Well, Daniel is given further detail about those 490 years. The angel breaks it down:
Daniel 9:25–26 (ESV) Know therefore and understand that from the going out of the word to restore and build Jerusalem to the coming of an anointed one, a prince, there shall be seven weeks. Then for sixty-two weeks it shall be built again with squares and moat, but in a troubled time. 26 And after the sixty-two weeks, an anointed one shall be cut off and shall have nothing. And the people of the prince who is to come shall destroy the city and the sanctuary. Its end shall come with a flood, and to the end there shall be war. Desolations are decreed.

The decree of Artaxerxes for Israel to return and rebuild Jerusalem occurred 49 years after the time of this prophecy, with Nehemiah in 445 B.C. Then 62 weeks, or 434 years, will encompass a time of building through trouble. If you add 49 to 434, you get 483 years. See what's missing? The final 7 years of the original 490 are spoken about by the angel in verse 24. 

Most believe the prince in verse 26, who destroys the city, is Titus, the Roman general who indeed destroys Jerusalem in 70 A.D. Notice also the exact wording Jesus uses regarding the beginning of birth pains in Matthew 24, describing it as a time of war and desolation. 

Matthew 24:7–8 (ESV) For nation will rise against nation, and kingdom against kingdom, and there will be famines and earthquakes in various places. 8 All these are but the beginning of the birth pains.

The world has been covered with war and desolation in various places continuously throughout history since the time of Christ's resurrection. The next verse, however, is where we get the concept of a final "week" of severe trouble initiated by a world leader who will re-present the Roman empire, making Jerusalem desolate once more. 

Daniel 9:27 (ESV) And he shall make a strong covenant with many for one week, and for half of the week he shall put an end to sacrifice and offering. And on the wing of abominations shall come one who makes desolate, until the decreed end is poured out on the desolator.”

This "week" is that missing week from the 490 mentioned earlier. We call this time the tribulation. The time begins with an agreement between this world leader (the little horn from Daniel's visions in chapters 2 and 7) and the Jewish people. The same people who rejected Christ will covenant with the world leader because their temple and land were more critical than their eternal salvation. 

Notice Jesus' words in John 5:
John 5:43 (ESV) I have come in my Father’s name, and you do not receive me. If another comes in his own name, you will receive him.

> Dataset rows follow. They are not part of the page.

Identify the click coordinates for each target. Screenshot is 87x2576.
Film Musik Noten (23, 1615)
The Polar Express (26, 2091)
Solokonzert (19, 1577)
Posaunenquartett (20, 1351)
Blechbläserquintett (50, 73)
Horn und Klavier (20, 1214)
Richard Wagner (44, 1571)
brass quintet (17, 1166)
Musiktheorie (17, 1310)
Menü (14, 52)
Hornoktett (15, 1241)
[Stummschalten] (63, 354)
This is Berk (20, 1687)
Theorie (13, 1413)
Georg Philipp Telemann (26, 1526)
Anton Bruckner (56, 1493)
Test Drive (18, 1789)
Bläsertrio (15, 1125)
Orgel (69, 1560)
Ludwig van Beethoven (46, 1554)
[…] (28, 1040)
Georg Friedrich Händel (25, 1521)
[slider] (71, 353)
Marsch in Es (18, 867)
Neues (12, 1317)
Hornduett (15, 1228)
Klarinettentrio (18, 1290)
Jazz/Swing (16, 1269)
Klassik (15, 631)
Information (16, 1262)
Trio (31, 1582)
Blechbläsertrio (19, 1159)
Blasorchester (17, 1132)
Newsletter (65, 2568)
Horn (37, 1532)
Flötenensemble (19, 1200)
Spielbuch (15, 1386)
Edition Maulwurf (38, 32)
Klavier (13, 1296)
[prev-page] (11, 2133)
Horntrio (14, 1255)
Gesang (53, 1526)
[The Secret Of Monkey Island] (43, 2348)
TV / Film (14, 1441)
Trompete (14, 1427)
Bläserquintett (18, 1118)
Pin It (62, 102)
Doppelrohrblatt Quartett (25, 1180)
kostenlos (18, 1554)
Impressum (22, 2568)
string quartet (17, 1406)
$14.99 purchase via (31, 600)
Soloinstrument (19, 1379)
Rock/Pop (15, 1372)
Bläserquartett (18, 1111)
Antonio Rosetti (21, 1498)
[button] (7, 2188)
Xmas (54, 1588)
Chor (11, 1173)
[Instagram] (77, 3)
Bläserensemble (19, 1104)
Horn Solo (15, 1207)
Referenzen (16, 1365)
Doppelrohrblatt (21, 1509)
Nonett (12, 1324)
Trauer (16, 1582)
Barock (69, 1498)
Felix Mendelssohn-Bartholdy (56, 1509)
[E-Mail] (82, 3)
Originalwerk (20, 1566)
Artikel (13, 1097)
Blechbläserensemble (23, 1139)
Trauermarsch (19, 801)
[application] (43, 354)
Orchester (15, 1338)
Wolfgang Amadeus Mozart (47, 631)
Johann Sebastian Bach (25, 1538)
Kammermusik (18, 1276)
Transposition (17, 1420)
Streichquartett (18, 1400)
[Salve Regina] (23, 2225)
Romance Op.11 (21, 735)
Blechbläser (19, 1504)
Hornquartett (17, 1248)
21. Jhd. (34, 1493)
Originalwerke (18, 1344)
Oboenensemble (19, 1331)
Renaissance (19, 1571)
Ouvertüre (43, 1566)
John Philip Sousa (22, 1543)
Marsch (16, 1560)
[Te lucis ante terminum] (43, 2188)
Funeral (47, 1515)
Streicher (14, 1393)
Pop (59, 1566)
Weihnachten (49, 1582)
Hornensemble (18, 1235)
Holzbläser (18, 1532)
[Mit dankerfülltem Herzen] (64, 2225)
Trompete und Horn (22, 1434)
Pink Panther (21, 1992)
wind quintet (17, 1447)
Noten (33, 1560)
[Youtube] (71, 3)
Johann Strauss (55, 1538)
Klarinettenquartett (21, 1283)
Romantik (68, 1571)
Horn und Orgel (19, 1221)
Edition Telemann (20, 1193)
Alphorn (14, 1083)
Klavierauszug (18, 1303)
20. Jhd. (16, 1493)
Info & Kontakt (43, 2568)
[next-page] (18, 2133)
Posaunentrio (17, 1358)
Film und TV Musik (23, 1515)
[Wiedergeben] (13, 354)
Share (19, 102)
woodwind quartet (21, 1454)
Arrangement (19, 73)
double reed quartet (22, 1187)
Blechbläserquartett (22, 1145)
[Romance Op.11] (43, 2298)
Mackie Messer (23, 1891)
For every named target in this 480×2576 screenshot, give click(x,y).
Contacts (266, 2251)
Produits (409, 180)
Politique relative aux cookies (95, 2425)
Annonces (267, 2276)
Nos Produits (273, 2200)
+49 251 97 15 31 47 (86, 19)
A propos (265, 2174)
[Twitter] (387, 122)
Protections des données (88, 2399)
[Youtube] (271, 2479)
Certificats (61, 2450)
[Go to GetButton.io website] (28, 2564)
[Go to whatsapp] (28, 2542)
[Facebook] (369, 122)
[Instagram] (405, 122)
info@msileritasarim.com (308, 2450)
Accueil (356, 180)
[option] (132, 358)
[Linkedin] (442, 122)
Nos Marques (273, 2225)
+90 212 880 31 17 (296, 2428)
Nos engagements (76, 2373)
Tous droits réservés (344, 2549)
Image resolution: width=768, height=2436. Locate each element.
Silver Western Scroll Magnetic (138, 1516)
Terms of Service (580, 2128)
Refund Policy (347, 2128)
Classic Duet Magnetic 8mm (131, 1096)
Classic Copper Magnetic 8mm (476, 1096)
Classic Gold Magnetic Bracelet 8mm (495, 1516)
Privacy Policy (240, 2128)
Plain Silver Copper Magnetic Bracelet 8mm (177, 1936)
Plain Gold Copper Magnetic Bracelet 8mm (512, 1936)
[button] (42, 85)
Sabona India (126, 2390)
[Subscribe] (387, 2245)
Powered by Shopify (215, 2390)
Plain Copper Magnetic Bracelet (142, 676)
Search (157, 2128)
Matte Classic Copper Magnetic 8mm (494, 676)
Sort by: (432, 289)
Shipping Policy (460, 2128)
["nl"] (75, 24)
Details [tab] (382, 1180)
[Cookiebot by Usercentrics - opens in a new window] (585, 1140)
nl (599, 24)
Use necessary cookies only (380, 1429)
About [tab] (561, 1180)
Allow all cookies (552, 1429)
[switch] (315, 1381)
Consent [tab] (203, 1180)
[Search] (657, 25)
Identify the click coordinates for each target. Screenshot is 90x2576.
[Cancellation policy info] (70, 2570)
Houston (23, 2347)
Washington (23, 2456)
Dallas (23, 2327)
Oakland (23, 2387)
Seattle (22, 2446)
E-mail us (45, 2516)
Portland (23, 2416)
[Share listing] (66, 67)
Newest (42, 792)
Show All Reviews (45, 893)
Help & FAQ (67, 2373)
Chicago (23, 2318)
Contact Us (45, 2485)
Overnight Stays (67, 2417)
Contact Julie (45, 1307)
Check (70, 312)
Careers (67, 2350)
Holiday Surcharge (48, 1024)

So, where are we now? We are in a special time that Daniel did not see. He, being a Jew, represented in this moment a blindness to the fact that God's people would be made up of both Jew and Gentile as one new body. We spread the message of God's salvation offered through the sacrifice of Jesus, who put away sin on the cross, and we keep our eyes on Israel, a nation still longing to rebuild the ancient ruins and resurrect their great temple. Jesus told us to keep watch and pray for when we see these things begin to happen, His return is very near. 

What an exciting time to behold. Come, Lord Jesus!